Unraveling the morphology-structure-property relationship of silver orthovanadate p-semiconductor: Experimental and theoretical investigation

Abstract

Silver vanadate (Ag3VO4) is considered one of the most important semiconductors. It finds practical applications in electrochemical cells, as bactericidal and virucidal agents, in photocatalysis, and environmental remediation. Despite the impressive experimental progress, the dependence of the properties of a material is strongly linked to its chemical composition and structure. In this sense, the peculiar physical-chemical properties of the vanadate's class have become important. However, the fundamentals of structure in this material remain poorly understood, and the theoretical insight into the morphology linked to its properties is completely missing. In the present study, different synthesis times were tested in the obtention of Ag3VO4 crystals by the microwave-assisted hydrothermal method, and their properties were discussed based on experimental results and quantum mechanics simulations.
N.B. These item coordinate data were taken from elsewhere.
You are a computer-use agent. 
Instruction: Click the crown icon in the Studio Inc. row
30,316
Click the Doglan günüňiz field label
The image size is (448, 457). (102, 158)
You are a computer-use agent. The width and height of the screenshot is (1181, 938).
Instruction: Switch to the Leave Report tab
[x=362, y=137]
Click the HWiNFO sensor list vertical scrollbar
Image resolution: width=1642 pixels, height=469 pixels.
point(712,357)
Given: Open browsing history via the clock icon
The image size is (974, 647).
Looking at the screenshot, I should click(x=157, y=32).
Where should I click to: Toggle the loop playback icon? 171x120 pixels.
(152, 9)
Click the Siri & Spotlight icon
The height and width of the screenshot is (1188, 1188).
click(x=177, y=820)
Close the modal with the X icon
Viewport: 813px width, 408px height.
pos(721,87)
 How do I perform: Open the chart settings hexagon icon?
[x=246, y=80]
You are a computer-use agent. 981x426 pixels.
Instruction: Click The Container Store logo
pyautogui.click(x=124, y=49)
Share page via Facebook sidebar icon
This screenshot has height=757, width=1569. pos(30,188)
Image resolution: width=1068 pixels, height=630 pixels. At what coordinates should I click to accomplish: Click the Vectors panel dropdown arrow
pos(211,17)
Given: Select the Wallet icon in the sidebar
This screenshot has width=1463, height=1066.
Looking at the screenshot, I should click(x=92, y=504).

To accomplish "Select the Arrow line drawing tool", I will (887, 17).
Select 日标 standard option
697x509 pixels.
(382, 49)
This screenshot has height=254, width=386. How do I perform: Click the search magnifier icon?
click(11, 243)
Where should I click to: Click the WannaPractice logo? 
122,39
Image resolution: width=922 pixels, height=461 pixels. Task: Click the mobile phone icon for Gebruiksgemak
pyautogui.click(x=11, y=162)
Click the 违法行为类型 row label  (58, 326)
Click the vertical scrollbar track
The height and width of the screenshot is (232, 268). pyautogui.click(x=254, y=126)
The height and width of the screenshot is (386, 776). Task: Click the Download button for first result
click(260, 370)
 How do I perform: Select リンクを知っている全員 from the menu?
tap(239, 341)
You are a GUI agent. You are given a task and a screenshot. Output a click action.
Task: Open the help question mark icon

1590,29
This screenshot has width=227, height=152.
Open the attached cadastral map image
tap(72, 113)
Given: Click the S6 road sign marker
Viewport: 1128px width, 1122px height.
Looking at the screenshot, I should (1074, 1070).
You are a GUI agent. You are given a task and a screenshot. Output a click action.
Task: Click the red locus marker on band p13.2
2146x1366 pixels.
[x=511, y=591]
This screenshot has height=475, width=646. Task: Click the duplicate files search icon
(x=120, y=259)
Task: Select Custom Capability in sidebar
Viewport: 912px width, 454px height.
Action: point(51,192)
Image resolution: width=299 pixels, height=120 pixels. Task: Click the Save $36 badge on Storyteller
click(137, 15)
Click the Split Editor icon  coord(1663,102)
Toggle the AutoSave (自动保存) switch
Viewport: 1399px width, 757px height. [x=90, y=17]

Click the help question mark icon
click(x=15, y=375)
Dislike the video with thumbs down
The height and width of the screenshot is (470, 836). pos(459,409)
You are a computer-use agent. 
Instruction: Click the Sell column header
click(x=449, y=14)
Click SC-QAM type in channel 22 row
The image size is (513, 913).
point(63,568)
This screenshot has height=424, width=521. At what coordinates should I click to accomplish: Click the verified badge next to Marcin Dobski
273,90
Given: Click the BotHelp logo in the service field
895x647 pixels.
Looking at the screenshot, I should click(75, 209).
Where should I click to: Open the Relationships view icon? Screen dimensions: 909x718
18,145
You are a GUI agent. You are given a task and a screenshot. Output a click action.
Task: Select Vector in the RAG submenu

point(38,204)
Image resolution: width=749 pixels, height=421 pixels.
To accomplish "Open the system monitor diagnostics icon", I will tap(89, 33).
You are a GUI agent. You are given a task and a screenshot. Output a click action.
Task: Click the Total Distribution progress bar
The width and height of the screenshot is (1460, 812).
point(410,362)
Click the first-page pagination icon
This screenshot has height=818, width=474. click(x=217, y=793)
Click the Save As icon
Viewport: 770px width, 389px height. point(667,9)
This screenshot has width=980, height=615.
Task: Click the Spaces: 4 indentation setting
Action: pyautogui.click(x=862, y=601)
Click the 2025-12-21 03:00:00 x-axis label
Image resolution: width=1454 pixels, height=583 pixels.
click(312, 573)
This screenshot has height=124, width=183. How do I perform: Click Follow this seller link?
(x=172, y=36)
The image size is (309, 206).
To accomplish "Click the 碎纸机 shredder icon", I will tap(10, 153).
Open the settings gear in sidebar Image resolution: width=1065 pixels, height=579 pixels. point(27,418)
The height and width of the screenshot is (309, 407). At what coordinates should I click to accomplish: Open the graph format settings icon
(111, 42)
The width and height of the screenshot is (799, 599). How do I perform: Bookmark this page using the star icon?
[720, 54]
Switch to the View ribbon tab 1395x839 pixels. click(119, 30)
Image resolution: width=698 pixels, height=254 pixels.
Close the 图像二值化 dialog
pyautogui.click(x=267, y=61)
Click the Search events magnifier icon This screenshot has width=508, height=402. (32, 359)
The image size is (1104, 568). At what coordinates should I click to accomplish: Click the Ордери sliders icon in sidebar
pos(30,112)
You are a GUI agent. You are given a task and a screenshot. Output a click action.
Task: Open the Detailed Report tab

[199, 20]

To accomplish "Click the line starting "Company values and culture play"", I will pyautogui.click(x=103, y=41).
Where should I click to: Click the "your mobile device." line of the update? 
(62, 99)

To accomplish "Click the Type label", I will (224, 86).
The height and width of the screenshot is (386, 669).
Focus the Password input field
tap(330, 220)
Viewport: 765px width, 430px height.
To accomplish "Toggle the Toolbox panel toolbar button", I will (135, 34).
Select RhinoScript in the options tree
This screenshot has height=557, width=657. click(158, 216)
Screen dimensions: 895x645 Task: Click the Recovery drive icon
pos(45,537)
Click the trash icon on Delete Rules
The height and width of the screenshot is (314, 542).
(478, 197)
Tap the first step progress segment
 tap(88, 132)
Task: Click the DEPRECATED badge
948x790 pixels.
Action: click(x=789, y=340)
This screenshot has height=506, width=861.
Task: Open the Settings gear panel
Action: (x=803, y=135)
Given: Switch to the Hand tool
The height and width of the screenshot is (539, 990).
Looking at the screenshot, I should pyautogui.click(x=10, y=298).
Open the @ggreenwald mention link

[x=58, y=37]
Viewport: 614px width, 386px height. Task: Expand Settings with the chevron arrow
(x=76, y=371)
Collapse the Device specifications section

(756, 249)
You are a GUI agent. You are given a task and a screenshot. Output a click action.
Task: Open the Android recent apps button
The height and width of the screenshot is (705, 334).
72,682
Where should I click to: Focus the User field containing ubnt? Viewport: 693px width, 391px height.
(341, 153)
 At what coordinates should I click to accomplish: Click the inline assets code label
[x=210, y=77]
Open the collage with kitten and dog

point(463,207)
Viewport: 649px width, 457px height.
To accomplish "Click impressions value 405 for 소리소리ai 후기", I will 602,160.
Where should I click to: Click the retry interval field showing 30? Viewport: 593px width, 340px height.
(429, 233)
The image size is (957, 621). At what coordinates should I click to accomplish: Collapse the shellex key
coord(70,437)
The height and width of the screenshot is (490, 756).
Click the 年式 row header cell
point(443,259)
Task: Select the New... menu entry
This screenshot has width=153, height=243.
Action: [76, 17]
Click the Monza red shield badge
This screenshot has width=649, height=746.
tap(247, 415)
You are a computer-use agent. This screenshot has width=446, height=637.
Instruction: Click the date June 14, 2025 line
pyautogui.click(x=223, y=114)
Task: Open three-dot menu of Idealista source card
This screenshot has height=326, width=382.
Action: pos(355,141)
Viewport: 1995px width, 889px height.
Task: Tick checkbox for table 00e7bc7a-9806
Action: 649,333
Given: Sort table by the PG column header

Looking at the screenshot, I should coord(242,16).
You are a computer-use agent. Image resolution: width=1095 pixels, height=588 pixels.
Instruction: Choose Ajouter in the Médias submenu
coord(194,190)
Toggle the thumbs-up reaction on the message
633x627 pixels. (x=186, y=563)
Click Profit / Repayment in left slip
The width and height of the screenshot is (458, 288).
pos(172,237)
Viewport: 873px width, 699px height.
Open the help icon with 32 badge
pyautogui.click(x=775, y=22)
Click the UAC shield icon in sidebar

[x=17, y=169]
Structural characterizations (XRD, Raman and UV–vis spectroscopy, FE-SEM, and TEM analyses) confirmed the material order at short, medium, and long-range. Theoretical calculations contributed to identifying the atom distribution in the structure, nature of the type of electronic transition, and density of states present in the valence and conduction bands. The topological analysis of the electron density indicated transit chemical interactions and unexpected argentophilic interactions, and Mulliken, Hirshfeld and Bader population analysis provided the charges present on the chemical elements of the crystal. Predicted theoretical surface shapes and their stabilities were evaluated along with FE-SEM images.